Grohl’s creative process was a little unconventional. Instead of the usual sequence-recording drums and bass first-they primarily recorded drums and guitar, adding the bass last. “Nate was left in the hot seat, because after Taylor and I would come up with the arrangements and accents, Nate would have to come in with his bass and find his place in the middle of that,” Grohl notes. “He is a genius. He can sit upstairs all day long while Taylor and I are mapping out a song, and then he’ll come in and tie it all together.”
“The bass stuff is so non-standard,” Kasper adds. “It’s not root note kind of stuff; it’s really cool parts, which you don’t get with a lot of bass players.
“We recorded everything with either ribbon or tube microphones,” he continues. “The guitars were [played through] Vox amps mainly, although with some Mesa Boogie stuff, usually recorded with ribbon mics through the Neve. We had an old Gretsch drum kit and a lot of different snares from various places, including Matt Cameron’s Soundgarden stuff. [Kasper recorded Soundgarden’s last album.] Dave had a few different ones too, and we would just change things up depending on the song. We’d mix it up as much as we could and recorded it with a lot of tube mics and compression here and there, to taste. Dave’s room wasn’t huge, but it was big enough to get a pretty roomy sound. I would place the room mics fairly close and low to the drums, and I used old tube mics and would compress those. If I wanted a roomier sound, I would use more compression.
“For outboard gear, I used mostly 1176s and dbx compression, different old ones and a couple of tubes-a Manley and some LAs and things like that,” Kasper explains. “We mixed and tracked two songs in L.A. at Conway- ‘Live-in Skin’ and ‘Learn to Fly’-and we mixed the whole thing on that SSL 9000 they have.”

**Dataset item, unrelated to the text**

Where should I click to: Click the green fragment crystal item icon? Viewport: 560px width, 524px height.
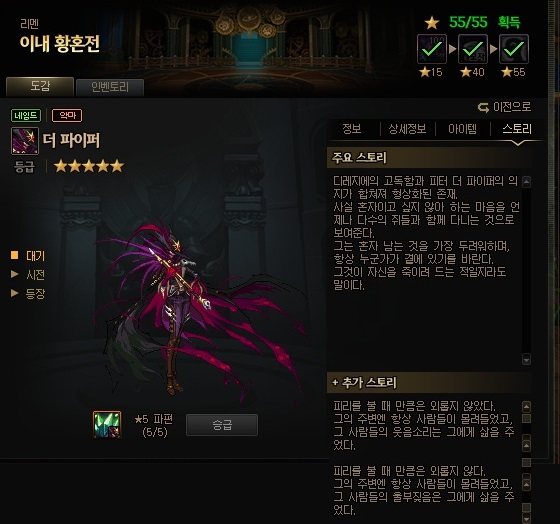coord(107,424)
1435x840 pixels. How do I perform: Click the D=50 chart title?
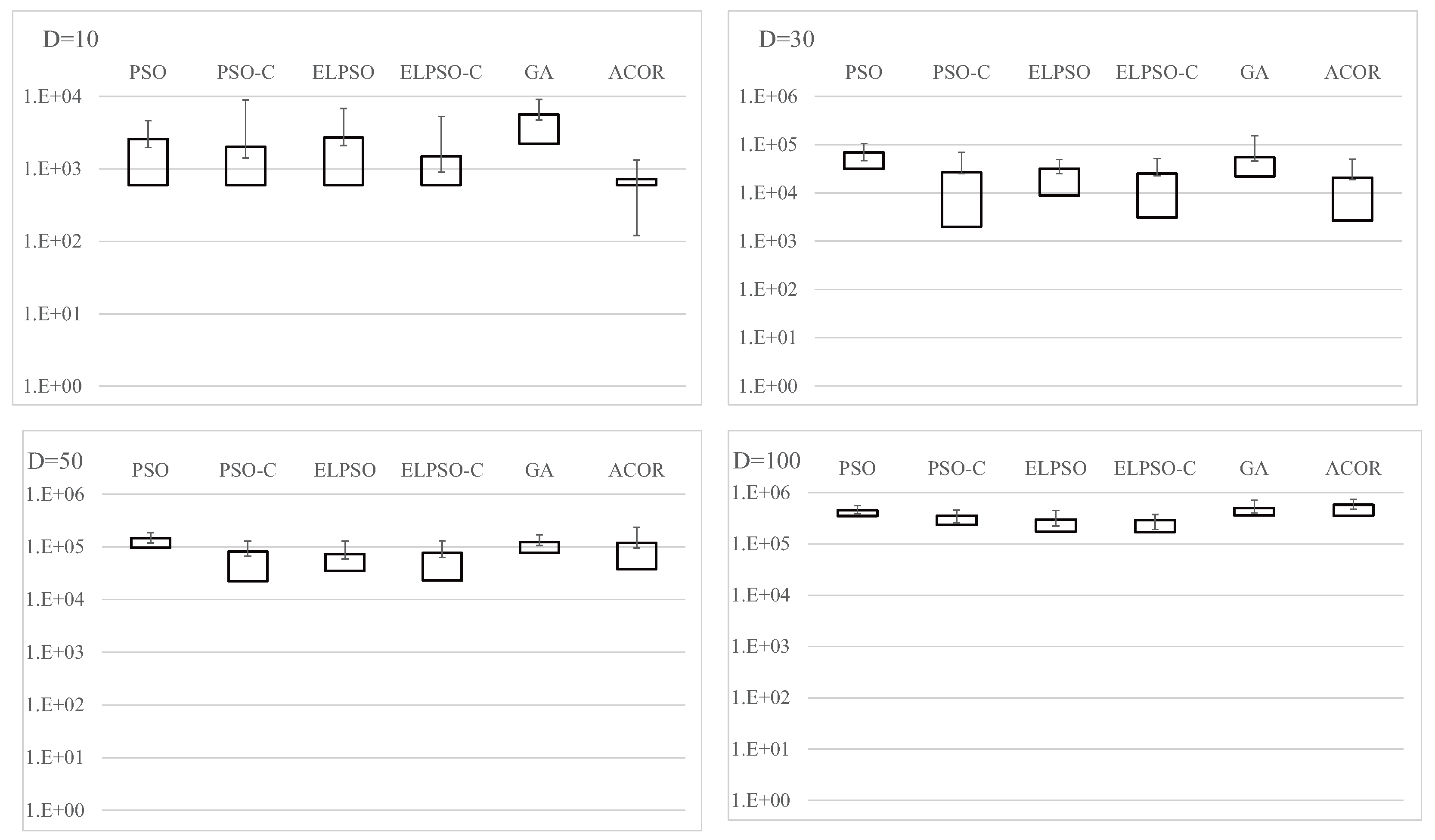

Kasper and Grohl agree that Grohl’s vocals are probably the biggest difference in this recording from any others. “There’s not a lot of screaming on this record,” Kasper says. “Dave really was trying some different approaches vocally, which I thought was a very bold jump. We did the vocals in the control room together. We used old [Neumann u] 67 and 47 tubes, and we would go through and sing and double and comp and do everything without Pro Tools, just old-style. usually I will get the track up in the headphones for myself and I’ll sing something and make some noises to get the sound I think will work with the track, depending on if it’s really bright or warm or compressed or not. Sometimes I’ll put the effects right on it, which is what I did with some Soundgarden stuff. We went right into an Echoplex and put it to the track that way, so when you’re singing it, it is kind of close to what it will be. In this case, Dave would sing a take, listen to it and realize, ‘oh, we need to make it thinner,’ or ‘We need more distortion,’ and we’d tweak it like that. We’d go through and double things where they needed to be and stuff like that.”
There were approximately 21 songs that the group worked on before finally narrowing it down to the 11 for the album. “This album was probably the most fun I’ve ever had making an album,” Kasper says. “There was the pressure to make a good album, but none of us really thought about it. It was really just a bunch of us hanging out and recording. There were no executives breathing down our necks, and no one questioned what we were doing. They just let the creative process take its own shape.”